*Brief:*
A precise repetition of every line below is the required answer.
+ + + + + + +
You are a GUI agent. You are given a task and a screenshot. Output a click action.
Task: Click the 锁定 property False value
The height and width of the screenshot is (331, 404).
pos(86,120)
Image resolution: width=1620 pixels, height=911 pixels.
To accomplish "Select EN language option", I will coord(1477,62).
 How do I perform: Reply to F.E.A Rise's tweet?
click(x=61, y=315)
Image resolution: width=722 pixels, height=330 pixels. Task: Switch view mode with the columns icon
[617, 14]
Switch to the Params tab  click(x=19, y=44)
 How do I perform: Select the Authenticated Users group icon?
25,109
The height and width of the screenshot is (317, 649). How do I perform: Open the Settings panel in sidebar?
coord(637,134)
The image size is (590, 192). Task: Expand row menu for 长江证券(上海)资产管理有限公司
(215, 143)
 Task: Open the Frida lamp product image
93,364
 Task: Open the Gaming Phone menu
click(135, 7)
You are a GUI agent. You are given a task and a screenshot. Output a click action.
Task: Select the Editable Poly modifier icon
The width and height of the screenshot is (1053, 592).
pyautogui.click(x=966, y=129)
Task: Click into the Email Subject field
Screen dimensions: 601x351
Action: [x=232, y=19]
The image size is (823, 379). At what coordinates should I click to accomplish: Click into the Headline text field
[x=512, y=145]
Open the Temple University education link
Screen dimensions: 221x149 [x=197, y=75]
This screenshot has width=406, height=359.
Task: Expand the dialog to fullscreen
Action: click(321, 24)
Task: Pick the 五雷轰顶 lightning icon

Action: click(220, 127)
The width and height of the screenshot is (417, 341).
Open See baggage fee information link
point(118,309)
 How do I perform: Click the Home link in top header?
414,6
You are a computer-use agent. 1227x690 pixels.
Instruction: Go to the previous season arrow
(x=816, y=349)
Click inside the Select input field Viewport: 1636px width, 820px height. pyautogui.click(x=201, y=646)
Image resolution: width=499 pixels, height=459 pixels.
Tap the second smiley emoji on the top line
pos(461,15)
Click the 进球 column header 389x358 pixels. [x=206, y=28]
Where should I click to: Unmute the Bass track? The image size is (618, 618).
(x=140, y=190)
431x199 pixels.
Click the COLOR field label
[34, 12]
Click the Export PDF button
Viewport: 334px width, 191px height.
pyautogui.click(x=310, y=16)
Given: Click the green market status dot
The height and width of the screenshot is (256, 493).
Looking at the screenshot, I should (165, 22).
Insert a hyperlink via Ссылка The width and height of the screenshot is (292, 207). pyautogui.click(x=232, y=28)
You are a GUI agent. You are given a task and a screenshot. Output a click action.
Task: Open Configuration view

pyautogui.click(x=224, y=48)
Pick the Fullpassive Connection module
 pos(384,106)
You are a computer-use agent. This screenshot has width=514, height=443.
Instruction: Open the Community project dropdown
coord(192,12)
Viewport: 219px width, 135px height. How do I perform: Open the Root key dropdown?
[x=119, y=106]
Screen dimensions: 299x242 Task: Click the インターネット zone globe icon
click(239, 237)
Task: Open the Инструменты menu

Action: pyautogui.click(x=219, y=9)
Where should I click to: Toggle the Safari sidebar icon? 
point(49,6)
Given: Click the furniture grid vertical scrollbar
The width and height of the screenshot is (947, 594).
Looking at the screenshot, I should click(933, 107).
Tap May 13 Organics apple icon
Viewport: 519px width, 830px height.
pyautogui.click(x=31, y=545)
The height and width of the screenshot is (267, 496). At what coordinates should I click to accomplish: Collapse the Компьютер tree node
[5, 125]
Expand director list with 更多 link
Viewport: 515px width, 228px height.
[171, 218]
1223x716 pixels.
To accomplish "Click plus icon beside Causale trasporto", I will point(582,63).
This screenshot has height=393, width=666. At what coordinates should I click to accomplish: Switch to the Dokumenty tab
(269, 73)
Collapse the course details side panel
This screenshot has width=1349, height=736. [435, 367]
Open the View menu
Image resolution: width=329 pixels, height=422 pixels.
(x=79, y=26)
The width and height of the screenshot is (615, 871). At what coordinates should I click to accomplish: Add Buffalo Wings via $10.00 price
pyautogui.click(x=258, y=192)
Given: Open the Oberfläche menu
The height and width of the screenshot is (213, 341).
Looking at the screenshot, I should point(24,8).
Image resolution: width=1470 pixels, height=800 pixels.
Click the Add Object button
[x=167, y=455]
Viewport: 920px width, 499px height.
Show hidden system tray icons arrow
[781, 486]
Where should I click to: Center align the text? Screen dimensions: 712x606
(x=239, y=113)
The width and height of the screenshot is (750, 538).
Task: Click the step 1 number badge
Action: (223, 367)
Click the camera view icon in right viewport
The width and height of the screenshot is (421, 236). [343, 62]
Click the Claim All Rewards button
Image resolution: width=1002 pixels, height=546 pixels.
+ + + + + + +
*Exercise solution:*
You are a GUI agent. You are given a task and a screenshot. Output a click action.
Task: Click the 锁定 property False value
The height and width of the screenshot is (331, 404).
pos(86,120)
Image resolution: width=1620 pixels, height=911 pixels.
To accomplish "Select EN language option", I will coord(1477,62).
 How do I perform: Reply to F.E.A Rise's tweet?
click(x=61, y=315)
Image resolution: width=722 pixels, height=330 pixels. Task: Switch view mode with the columns icon
[617, 14]
Switch to the Params tab  click(x=19, y=44)
 How do I perform: Select the Authenticated Users group icon?
25,109
The height and width of the screenshot is (317, 649). How do I perform: Open the Settings panel in sidebar?
coord(637,134)
The image size is (590, 192). Task: Expand row menu for 长江证券(上海)资产管理有限公司
(215, 143)
 Task: Open the Frida lamp product image
93,364
 Task: Open the Gaming Phone menu
click(135, 7)
You are a GUI agent. You are given a task and a screenshot. Output a click action.
Task: Select the Editable Poly modifier icon
The width and height of the screenshot is (1053, 592).
pyautogui.click(x=966, y=129)
Task: Click into the Email Subject field
Screen dimensions: 601x351
Action: [x=232, y=19]
The image size is (823, 379). At what coordinates should I click to accomplish: Click into the Headline text field
[x=512, y=145]
Open the Temple University education link
Screen dimensions: 221x149 [x=197, y=75]
This screenshot has width=406, height=359.
Task: Expand the dialog to fullscreen
Action: click(321, 24)
Task: Pick the 五雷轰顶 lightning icon

Action: click(220, 127)
The width and height of the screenshot is (417, 341).
Open See baggage fee information link
point(118,309)
 How do I perform: Click the Home link in top header?
414,6
You are a computer-use agent. 1227x690 pixels.
Instruction: Go to the previous season arrow
(x=816, y=349)
Click inside the Select input field Viewport: 1636px width, 820px height. pyautogui.click(x=201, y=646)
Image resolution: width=499 pixels, height=459 pixels.
Tap the second smiley emoji on the top line
pos(461,15)
Click the 进球 column header 389x358 pixels. [x=206, y=28]
Where should I click to: Unmute the Bass track? The image size is (618, 618).
(x=140, y=190)
431x199 pixels.
Click the COLOR field label
[34, 12]
Click the Export PDF button
Viewport: 334px width, 191px height.
pyautogui.click(x=310, y=16)
Given: Click the green market status dot
The height and width of the screenshot is (256, 493).
Looking at the screenshot, I should (165, 22).
Insert a hyperlink via Ссылка The width and height of the screenshot is (292, 207). pyautogui.click(x=232, y=28)
You are a GUI agent. You are given a task and a screenshot. Output a click action.
Task: Open Configuration view

pyautogui.click(x=224, y=48)
Pick the Fullpassive Connection module
 pos(384,106)
You are a computer-use agent. This screenshot has width=514, height=443.
Instruction: Open the Community project dropdown
coord(192,12)
Viewport: 219px width, 135px height. How do I perform: Open the Root key dropdown?
[x=119, y=106]
Screen dimensions: 299x242 Task: Click the インターネット zone globe icon
click(239, 237)
Task: Open the Инструменты menu

Action: pyautogui.click(x=219, y=9)
Where should I click to: Toggle the Safari sidebar icon? 
point(49,6)
Given: Click the furniture grid vertical scrollbar
The width and height of the screenshot is (947, 594).
Looking at the screenshot, I should click(933, 107).
Tap May 13 Organics apple icon
Viewport: 519px width, 830px height.
pyautogui.click(x=31, y=545)
The height and width of the screenshot is (267, 496). At what coordinates should I click to accomplish: Collapse the Компьютер tree node
[5, 125]
Expand director list with 更多 link
Viewport: 515px width, 228px height.
[171, 218]
1223x716 pixels.
To accomplish "Click plus icon beside Causale trasporto", I will point(582,63).
This screenshot has height=393, width=666. At what coordinates should I click to accomplish: Switch to the Dokumenty tab
(269, 73)
Collapse the course details side panel
This screenshot has width=1349, height=736. [435, 367]
Open the View menu
Image resolution: width=329 pixels, height=422 pixels.
(x=79, y=26)
The width and height of the screenshot is (615, 871). At what coordinates should I click to accomplish: Add Buffalo Wings via $10.00 price
pyautogui.click(x=258, y=192)
Given: Open the Oberfläche menu
The height and width of the screenshot is (213, 341).
Looking at the screenshot, I should point(24,8).
Image resolution: width=1470 pixels, height=800 pixels.
Click the Add Object button
[x=167, y=455]
Viewport: 920px width, 499px height.
Show hidden system tray icons arrow
[781, 486]
Where should I click to: Center align the text? Screen dimensions: 712x606
(x=239, y=113)
The width and height of the screenshot is (750, 538).
Task: Click the step 1 number badge
Action: (223, 367)
Click the camera view icon in right viewport
The width and height of the screenshot is (421, 236). [343, 62]
Click the Claim All Rewards button
Image resolution: width=1002 pixels, height=546 pixels.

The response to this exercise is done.